I took this pic of "twin" western chefs I made starting from the same design but which turned out different. The way this pic got lit made me think of an angel and devil sitting on each shoulder... Lucky accident.










The one I just finished:








The older one, it's not really as huge a difference as the first pic suggests:


----------



## Nemo (Oct 2, 2017)

Nice work MB. Cool handles.

What's the Steel? Are they KU finished monosteel?


----------



## milkbaby (Oct 3, 2017)

Nemo said:


> Nice work MB. Cool handles.
> 
> What's the Steel? Are they KU finished monosteel?



Thanks Nemo! 

These are both monosteel, 15N20 carbon steel, a relatively simple low alloy steel.
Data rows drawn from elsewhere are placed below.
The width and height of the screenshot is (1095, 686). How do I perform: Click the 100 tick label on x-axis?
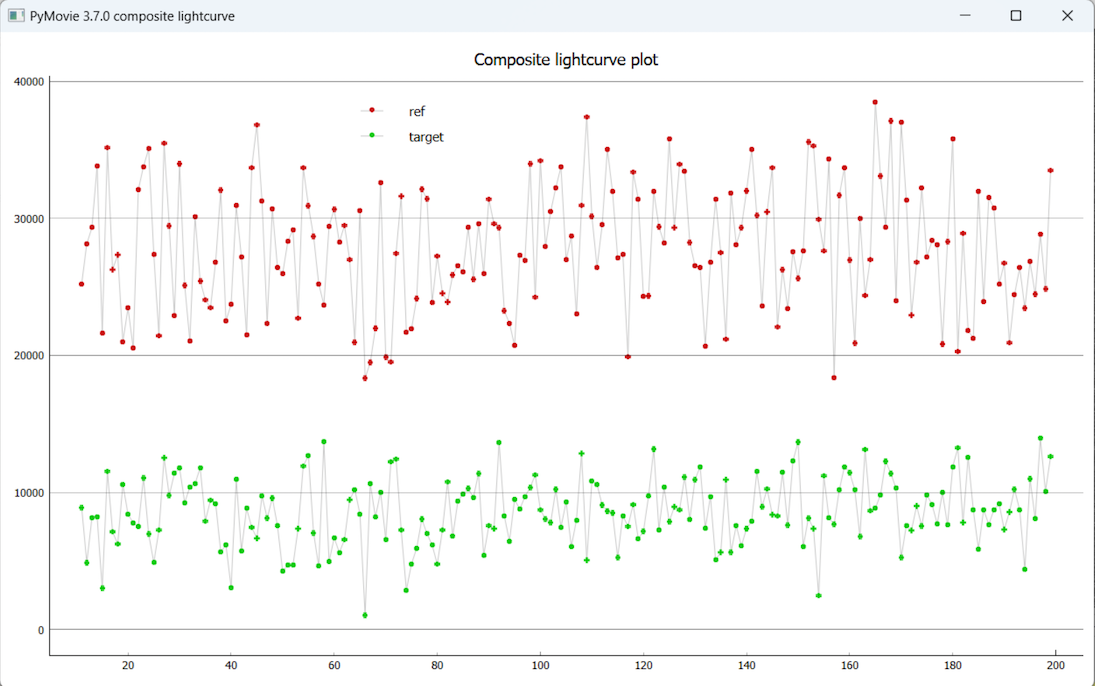540,665

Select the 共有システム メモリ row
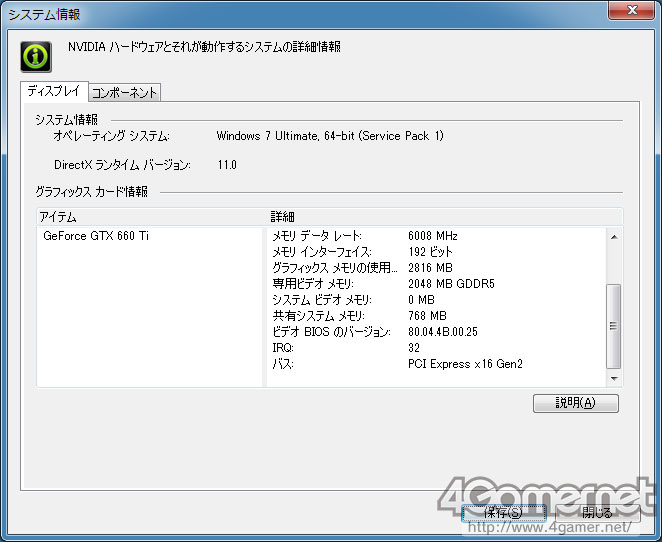437,316

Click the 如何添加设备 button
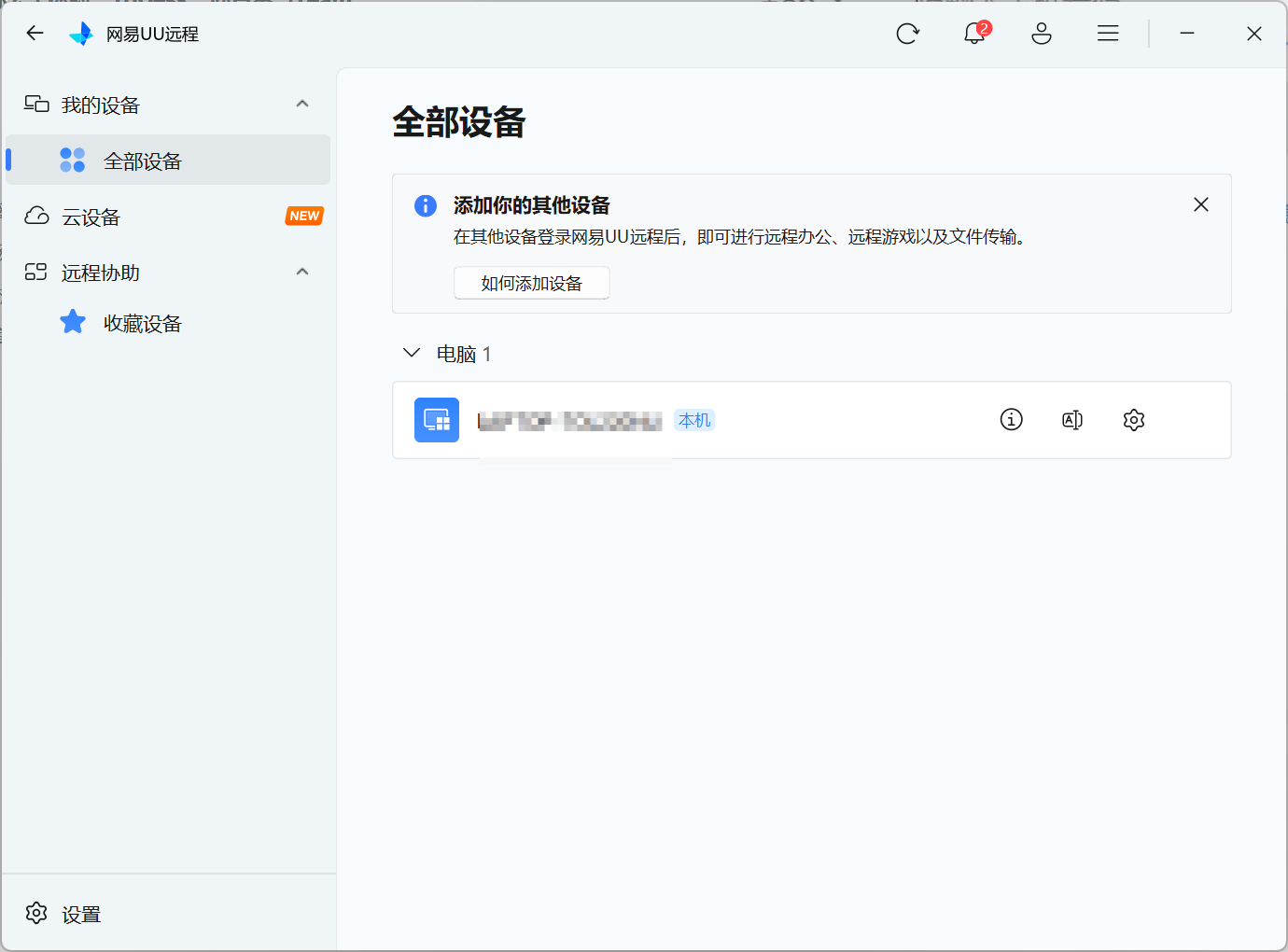pyautogui.click(x=531, y=283)
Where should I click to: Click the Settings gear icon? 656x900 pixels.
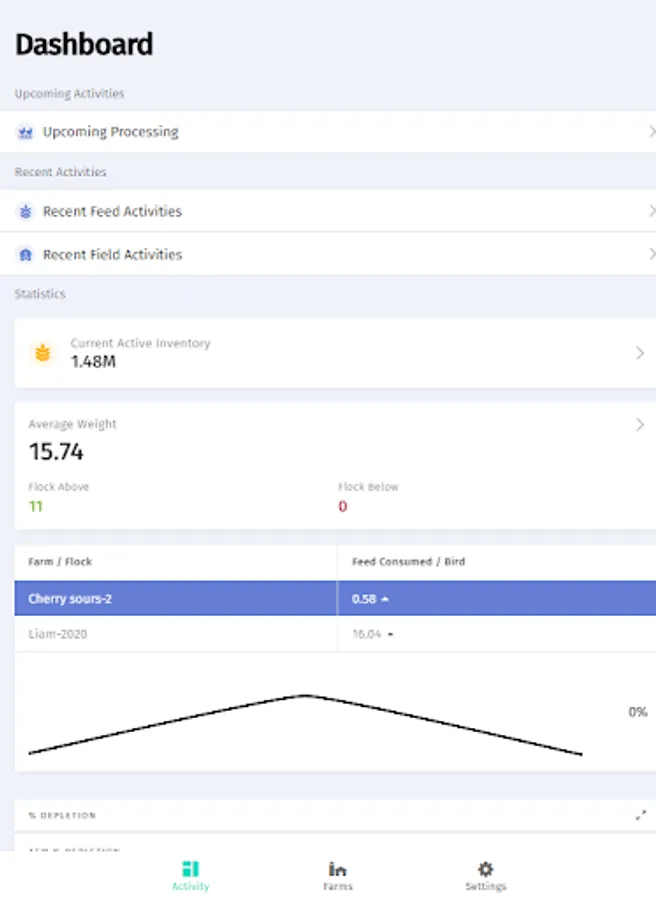coord(485,868)
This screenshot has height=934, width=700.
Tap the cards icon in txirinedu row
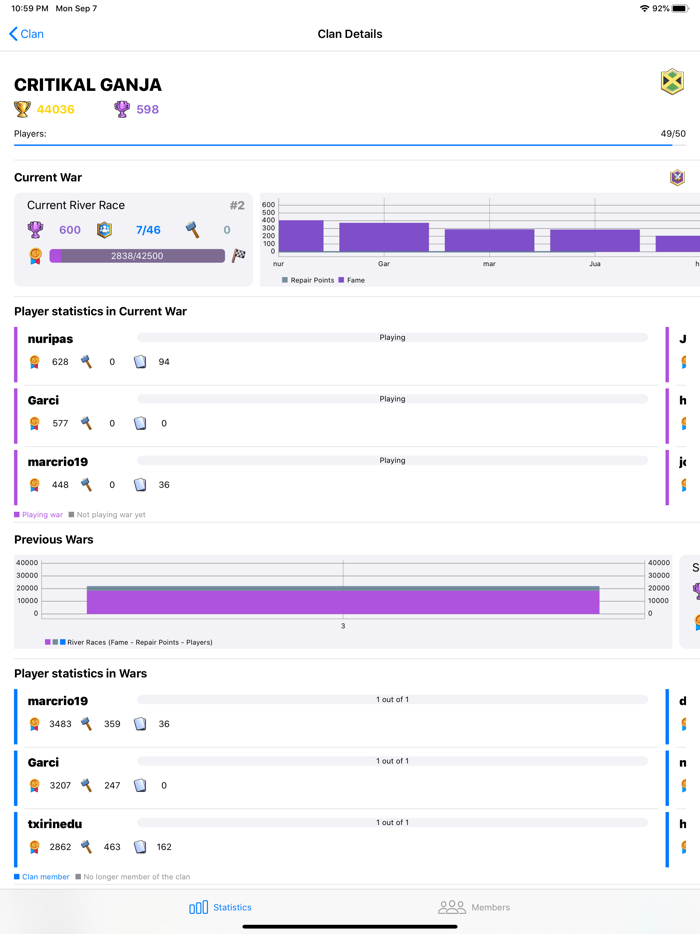(x=140, y=847)

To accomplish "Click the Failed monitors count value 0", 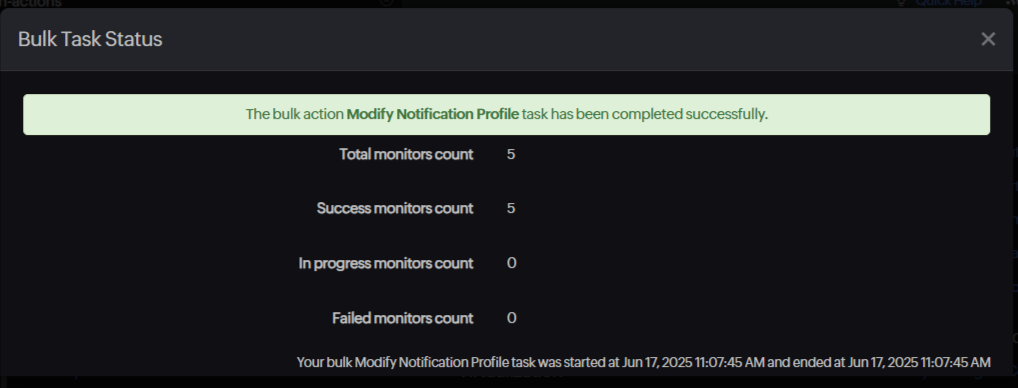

Quite easy to sharpen like shirogami, and though a little less carbon the steel may be tougher due to the nickel. These are stock removal with cold forged texture, and the KU is from heat treat in non-reducing forge as well as oil quench. If you look closely, there are two colors both black from heating in the forge and a lighter black/grey which I believe comes from burnt quench oil on top of that.


----------



## Keith Sinclair (Oct 18, 2017)

Where did the Scissors, Rock, Paper bottle caps come off of.:biggrin:


----------



## John N (Oct 18, 2017)

Look great! I think I saw these on Instagram? im @non_jic on there. I might copy your theme and do 2 'opposite knives' at some point !


----------